■ To do: Among the records that follow, set down only the lines from the one containing "Screen dimensions: 2337x1568" to the one containing "Task: Disable the Drop button toggle", both included, exactly.

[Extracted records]
········

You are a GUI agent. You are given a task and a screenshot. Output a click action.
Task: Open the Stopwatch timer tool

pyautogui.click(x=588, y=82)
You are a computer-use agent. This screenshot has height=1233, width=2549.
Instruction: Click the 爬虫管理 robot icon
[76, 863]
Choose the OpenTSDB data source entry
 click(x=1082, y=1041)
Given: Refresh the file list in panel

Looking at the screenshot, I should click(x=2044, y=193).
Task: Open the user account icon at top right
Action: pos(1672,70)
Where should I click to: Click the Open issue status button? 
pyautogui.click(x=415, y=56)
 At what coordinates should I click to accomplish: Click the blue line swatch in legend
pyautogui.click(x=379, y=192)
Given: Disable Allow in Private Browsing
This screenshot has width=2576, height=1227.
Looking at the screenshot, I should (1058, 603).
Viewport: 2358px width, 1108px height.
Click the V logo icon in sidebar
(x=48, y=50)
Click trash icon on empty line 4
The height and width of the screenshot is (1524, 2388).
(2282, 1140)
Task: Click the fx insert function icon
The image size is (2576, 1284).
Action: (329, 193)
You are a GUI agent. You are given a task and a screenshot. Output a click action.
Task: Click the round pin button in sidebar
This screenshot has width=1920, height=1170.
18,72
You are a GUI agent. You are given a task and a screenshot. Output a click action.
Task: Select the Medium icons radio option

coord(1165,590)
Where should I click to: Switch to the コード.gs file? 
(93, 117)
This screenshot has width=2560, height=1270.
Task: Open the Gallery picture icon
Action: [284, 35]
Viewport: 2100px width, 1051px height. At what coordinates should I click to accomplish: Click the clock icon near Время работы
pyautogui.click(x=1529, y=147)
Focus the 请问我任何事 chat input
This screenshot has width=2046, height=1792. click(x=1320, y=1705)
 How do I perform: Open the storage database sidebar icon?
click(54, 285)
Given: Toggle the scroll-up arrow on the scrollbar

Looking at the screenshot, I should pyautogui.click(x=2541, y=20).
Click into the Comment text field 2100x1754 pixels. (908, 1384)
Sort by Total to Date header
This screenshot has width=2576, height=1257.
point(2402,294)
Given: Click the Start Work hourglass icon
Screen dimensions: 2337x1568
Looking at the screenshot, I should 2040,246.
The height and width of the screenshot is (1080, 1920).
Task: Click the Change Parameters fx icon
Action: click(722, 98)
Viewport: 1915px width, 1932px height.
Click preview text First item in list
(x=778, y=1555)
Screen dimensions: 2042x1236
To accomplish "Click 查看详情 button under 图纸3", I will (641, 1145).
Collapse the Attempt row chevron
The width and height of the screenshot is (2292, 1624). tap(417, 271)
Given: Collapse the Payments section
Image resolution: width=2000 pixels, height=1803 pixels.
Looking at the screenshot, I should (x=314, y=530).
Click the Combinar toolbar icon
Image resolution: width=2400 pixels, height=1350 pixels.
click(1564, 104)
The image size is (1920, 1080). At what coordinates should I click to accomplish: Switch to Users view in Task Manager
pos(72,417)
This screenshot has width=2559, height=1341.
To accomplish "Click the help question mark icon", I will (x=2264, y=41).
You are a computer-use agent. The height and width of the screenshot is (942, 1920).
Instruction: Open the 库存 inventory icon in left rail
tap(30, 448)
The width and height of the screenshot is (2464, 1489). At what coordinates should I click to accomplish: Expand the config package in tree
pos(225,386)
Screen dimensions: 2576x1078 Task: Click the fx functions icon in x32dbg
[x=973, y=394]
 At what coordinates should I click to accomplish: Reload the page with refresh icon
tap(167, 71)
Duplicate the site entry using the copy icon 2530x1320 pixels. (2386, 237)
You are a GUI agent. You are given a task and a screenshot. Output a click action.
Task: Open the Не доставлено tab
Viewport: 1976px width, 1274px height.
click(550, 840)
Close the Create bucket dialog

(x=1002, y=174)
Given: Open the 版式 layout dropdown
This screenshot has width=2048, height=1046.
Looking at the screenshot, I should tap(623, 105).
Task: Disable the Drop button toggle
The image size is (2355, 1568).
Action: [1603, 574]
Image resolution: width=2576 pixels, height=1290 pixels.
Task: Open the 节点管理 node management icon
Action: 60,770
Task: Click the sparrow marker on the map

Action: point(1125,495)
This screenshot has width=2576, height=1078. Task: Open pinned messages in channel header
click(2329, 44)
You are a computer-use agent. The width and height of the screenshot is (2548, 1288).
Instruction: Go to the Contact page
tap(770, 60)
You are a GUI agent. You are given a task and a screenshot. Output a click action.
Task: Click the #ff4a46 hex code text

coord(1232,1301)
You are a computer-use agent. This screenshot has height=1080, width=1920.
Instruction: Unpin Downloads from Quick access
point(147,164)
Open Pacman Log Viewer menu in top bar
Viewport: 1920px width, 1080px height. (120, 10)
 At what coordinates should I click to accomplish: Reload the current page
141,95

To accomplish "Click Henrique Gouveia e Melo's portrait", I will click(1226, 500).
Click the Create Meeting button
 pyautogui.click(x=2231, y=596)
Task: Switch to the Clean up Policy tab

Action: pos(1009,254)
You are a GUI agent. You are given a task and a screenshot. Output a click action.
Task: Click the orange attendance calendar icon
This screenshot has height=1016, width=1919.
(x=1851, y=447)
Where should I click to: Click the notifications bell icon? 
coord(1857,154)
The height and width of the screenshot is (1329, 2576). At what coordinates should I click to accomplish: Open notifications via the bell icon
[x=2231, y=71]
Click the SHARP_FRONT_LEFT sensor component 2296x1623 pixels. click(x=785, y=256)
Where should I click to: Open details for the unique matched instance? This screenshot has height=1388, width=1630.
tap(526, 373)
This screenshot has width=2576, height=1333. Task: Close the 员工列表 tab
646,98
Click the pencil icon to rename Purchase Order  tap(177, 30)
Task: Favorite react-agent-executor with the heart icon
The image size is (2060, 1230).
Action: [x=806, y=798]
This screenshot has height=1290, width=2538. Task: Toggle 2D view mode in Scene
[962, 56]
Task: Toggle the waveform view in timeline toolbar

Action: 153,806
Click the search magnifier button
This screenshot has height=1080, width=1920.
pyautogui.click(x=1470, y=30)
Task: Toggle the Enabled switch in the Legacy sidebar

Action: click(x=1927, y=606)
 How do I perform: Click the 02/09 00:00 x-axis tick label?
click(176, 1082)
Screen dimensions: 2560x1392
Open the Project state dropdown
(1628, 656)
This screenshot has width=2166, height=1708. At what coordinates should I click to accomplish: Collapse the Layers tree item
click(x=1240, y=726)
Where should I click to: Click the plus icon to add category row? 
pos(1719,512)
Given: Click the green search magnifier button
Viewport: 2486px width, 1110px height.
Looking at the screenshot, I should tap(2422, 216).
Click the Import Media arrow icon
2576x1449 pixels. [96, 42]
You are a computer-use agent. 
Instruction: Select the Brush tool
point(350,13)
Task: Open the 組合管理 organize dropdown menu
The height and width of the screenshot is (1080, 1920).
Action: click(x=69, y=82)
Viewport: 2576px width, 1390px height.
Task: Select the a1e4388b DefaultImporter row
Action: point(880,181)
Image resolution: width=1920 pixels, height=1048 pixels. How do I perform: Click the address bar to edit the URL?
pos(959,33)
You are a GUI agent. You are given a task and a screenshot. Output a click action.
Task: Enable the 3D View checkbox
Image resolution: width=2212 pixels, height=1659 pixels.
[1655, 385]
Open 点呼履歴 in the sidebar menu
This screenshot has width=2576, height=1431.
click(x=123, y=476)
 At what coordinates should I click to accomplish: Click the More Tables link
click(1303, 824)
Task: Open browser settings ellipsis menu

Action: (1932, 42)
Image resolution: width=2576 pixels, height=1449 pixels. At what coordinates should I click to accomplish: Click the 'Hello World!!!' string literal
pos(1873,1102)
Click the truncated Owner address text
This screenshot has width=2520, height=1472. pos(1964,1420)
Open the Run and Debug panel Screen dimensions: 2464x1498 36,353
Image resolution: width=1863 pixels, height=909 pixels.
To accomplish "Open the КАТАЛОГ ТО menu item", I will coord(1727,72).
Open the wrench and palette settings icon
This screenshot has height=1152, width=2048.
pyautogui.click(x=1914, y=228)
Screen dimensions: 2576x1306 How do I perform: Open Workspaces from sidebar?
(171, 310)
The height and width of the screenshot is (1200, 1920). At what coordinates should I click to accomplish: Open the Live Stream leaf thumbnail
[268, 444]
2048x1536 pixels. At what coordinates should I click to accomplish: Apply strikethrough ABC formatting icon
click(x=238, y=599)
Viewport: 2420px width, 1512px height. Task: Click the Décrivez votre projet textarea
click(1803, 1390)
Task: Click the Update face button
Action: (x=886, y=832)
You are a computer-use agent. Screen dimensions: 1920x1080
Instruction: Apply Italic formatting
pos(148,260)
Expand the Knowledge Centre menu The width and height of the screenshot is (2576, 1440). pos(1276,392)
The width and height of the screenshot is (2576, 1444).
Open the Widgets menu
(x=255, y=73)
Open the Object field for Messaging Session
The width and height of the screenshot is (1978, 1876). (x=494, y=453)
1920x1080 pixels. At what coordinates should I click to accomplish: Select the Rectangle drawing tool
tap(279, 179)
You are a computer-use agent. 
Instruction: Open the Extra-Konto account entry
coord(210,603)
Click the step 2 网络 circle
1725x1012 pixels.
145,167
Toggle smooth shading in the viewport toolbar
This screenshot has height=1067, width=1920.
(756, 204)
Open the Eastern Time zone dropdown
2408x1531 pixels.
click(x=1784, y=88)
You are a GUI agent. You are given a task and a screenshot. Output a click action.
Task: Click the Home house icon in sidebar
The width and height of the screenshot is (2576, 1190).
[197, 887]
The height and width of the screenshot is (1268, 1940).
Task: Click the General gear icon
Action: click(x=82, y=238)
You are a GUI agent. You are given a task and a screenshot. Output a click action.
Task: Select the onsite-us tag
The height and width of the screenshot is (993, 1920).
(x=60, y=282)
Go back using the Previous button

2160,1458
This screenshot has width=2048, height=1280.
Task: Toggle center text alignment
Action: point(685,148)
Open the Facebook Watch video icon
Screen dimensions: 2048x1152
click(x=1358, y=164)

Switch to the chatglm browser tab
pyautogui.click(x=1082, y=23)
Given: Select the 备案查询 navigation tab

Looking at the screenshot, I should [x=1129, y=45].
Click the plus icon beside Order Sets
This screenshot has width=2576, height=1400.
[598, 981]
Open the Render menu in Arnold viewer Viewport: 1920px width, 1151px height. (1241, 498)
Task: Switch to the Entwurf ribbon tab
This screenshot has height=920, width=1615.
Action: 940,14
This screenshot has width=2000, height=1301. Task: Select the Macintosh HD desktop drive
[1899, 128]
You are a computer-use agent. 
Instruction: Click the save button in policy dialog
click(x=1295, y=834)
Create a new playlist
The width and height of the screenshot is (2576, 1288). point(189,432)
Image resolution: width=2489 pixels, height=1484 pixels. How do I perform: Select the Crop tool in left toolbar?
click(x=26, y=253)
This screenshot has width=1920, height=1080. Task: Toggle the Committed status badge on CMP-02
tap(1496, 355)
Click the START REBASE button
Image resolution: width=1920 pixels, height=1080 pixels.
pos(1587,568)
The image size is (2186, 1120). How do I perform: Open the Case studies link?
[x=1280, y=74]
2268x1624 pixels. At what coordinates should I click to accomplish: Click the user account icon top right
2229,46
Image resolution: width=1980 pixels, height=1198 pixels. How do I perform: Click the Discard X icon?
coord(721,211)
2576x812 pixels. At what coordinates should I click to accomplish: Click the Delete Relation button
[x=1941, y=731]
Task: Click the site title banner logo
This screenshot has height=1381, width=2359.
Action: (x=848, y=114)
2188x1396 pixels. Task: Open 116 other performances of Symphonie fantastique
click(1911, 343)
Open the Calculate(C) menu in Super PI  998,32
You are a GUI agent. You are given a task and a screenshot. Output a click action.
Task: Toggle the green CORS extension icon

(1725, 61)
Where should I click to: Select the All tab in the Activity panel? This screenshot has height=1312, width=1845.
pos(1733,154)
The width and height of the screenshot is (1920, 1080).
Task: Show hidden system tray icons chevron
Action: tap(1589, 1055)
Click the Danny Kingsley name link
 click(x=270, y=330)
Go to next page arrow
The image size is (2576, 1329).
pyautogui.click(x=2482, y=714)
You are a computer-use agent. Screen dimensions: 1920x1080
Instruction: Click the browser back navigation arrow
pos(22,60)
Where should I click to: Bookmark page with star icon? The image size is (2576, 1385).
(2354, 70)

········

■ Result:
Screen dimensions: 2337x1568
Looking at the screenshot, I should 2040,246.
The height and width of the screenshot is (1080, 1920).
Task: Click the Change Parameters fx icon
Action: click(722, 98)
Viewport: 1915px width, 1932px height.
Click preview text First item in list
(x=778, y=1555)
Screen dimensions: 2042x1236
To accomplish "Click 查看详情 button under 图纸3", I will (641, 1145).
Collapse the Attempt row chevron
The width and height of the screenshot is (2292, 1624). tap(417, 271)
Given: Collapse the Payments section
Image resolution: width=2000 pixels, height=1803 pixels.
Looking at the screenshot, I should (x=314, y=530).
Click the Combinar toolbar icon
Image resolution: width=2400 pixels, height=1350 pixels.
click(1564, 104)
The image size is (1920, 1080). At what coordinates should I click to accomplish: Switch to Users view in Task Manager
pos(72,417)
This screenshot has width=2559, height=1341.
To accomplish "Click the help question mark icon", I will (x=2264, y=41).
You are a computer-use agent. The height and width of the screenshot is (942, 1920).
Instruction: Open the 库存 inventory icon in left rail
tap(30, 448)
The width and height of the screenshot is (2464, 1489). At what coordinates should I click to accomplish: Expand the config package in tree
pos(225,386)
Screen dimensions: 2576x1078 Task: Click the fx functions icon in x32dbg
[x=973, y=394]
 At what coordinates should I click to accomplish: Reload the page with refresh icon
tap(167, 71)
Duplicate the site entry using the copy icon 2530x1320 pixels. (2386, 237)
You are a GUI agent. You are given a task and a screenshot. Output a click action.
Task: Open the Не доставлено tab
Viewport: 1976px width, 1274px height.
click(550, 840)
Close the Create bucket dialog

(x=1002, y=174)
Given: Open the 版式 layout dropdown
This screenshot has width=2048, height=1046.
Looking at the screenshot, I should tap(623, 105).
Task: Disable the Drop button toggle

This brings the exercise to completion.